- SOL slipped below $82 as liquidations and negative funding pressure price toward $80 support
- Institutional interest and ETF inflows continue despite short-term weakness
- Major upgrades like Alpenglow and expanded block capacity could reshape Solana’s long-term trajectory
Solana is having a rough week on the surface. Price slipped below $82 on February 19, liquidations spiked, funding flipped negative, and suddenly everyone started watching the $80 support like it’s life or death. At the time of writing, SOL is hovering around $80.75, down about 2.7% on the day and underperforming the broader market.
But that’s just the chart. Behind the scenes, things are a little more layered.
This drop is happening during a broader risk-off move across crypto. Solana, being a higher-beta asset, tends to exaggerate both upside and downside during extreme fear. Add in technical weakness below key moving averages and the 78.6% Fibonacci retracement level, and you’ve got pressure stacking up quickly. Social sentiment hasn’t helped either — it’s been leaning negative.

Institutions Haven’t Walked Away
Despite the price weakness, institutional activity hasn’t vanished. Goldman Sachs recently confirmed that crypto is now essential to its broader strategy and is reportedly holding around $260 million in Solana and XRP-linked funds. That’s not retail hype, that’s capital allocation.
Meanwhile, Coinbase helped form a Quantum Computing Advisory Council. Its CEO downplayed the immediate threat of quantum risks to crypto, but the key takeaway is preparation. Big players are planning ahead, not retreating.
There’s also the ETF angle. The SEC hasn’t approved a spot Solana ETF yet, but discussions are ongoing. And interestingly, Solana-related ETFs have still seen inflows during this downturn. That suggests some institutional buyers are using weakness as an entry point, even if short-term traders are panicking.
Why This Dip Feels Different
Solana has been through brutal drawdowns before. That’s not new. What’s different this time is the disconnect between price and progress.
The network is still shipping upgrades. Development hasn’t slowed. In fact, the Alpenglow upgrade expected in early 2026 could be one of Solana’s most important updates yet. It aims to reduce transaction finality from roughly 12 seconds to around 150 milliseconds. That’s near-instant settlement — the kind of performance needed for institutional trading, payments, and real-time financial applications.
At the same time, Solana is pushing to increase block capacity toward 100 million compute units.

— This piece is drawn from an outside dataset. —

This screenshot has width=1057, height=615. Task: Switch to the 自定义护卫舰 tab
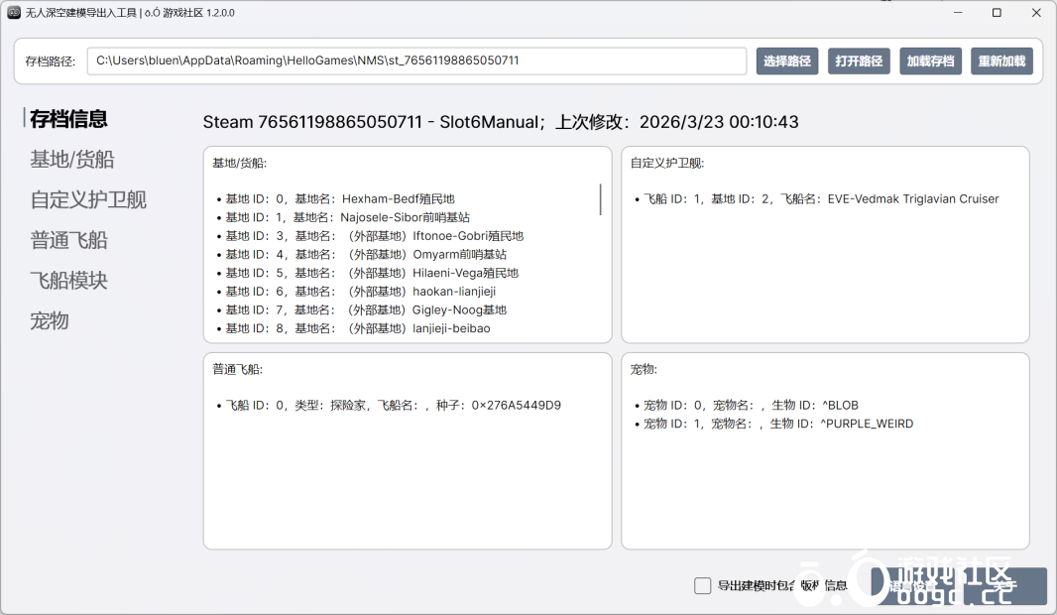coord(88,200)
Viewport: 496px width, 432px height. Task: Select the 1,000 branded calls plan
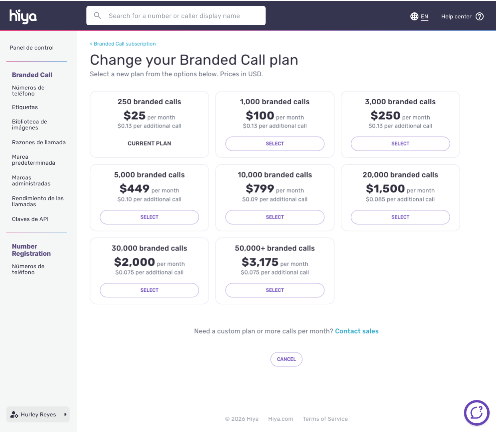275,144
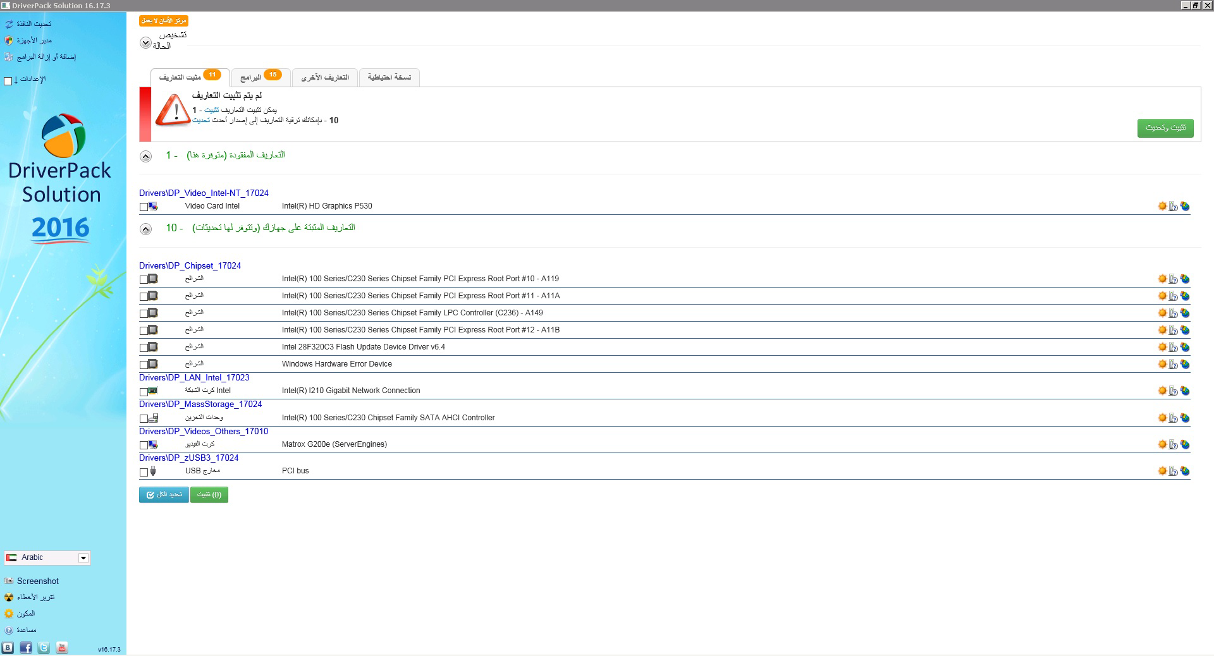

That matters because scalability determines whether a chain can stay fast and cheap when usage spikes. If Solana wants to handle global-level traffic, it needs that headroom.

A Bigger Vision Beyond the Chart
Looking further ahead, Solana’s roadmap into 2027 is ambitious. The goal isn’t just to be an altcoin with fast transactions. It’s to become infrastructure for tokenized global markets.

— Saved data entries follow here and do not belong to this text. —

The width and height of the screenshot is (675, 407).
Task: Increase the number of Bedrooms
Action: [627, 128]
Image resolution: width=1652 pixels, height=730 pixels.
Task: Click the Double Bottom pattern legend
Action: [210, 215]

Features like Application-Controlled Execution are designed to improve transaction ordering and reduce MEV-related issues. Projects like DoubleZero aim to improve low-latency connectivity. These are not meme-driven upgrades. They’re infrastructure plays.
That’s why this dip feels structurally different. Price is falling, yes, but the long-term blueprint is becoming clearer. And that contrast is hard to ignore.
What Could Move SOL Next
In the short term, SOL is in a tug-of-war. Funding rates are deeply negative, showing heavy bearish positioning. That creates immediate downside risk, especially if $80 fails. A break below the recent swing low near $68.69 would likely accelerate selling.
But deeply negative funding can also set the stage for a short squeeze. If any strong catalyst appears — ETF progress, a macro shift, or major adoption news — shorts could be forced to cover quickly.
Technically, SOL needs to reclaim the $84 zone to ease pressure. Until then, the structure leans fragile. Hold the $68–$80 region and the market could settle into consolidation. Lose it, and momentum shifts further bearish.
Solana’s Price Looks Weak, But the Context Is Stronger
Right now, Solana looks weak on the chart. There’s no sugarcoating that. But the backdrop behind this drop is more constructive than many past sell-offs.
Institutional involvement remains. Core upgrades are advancing. The network’s long-term plan is more defined than ever. If SOL holds the current range and sentiment gradually improves, this stretch could eventually be viewed as an important accumulation window.
Bear markets never feel bullish in real time. They rarely announce opportunity politely. And sometimes, the strongest setups form when confidence is lowest.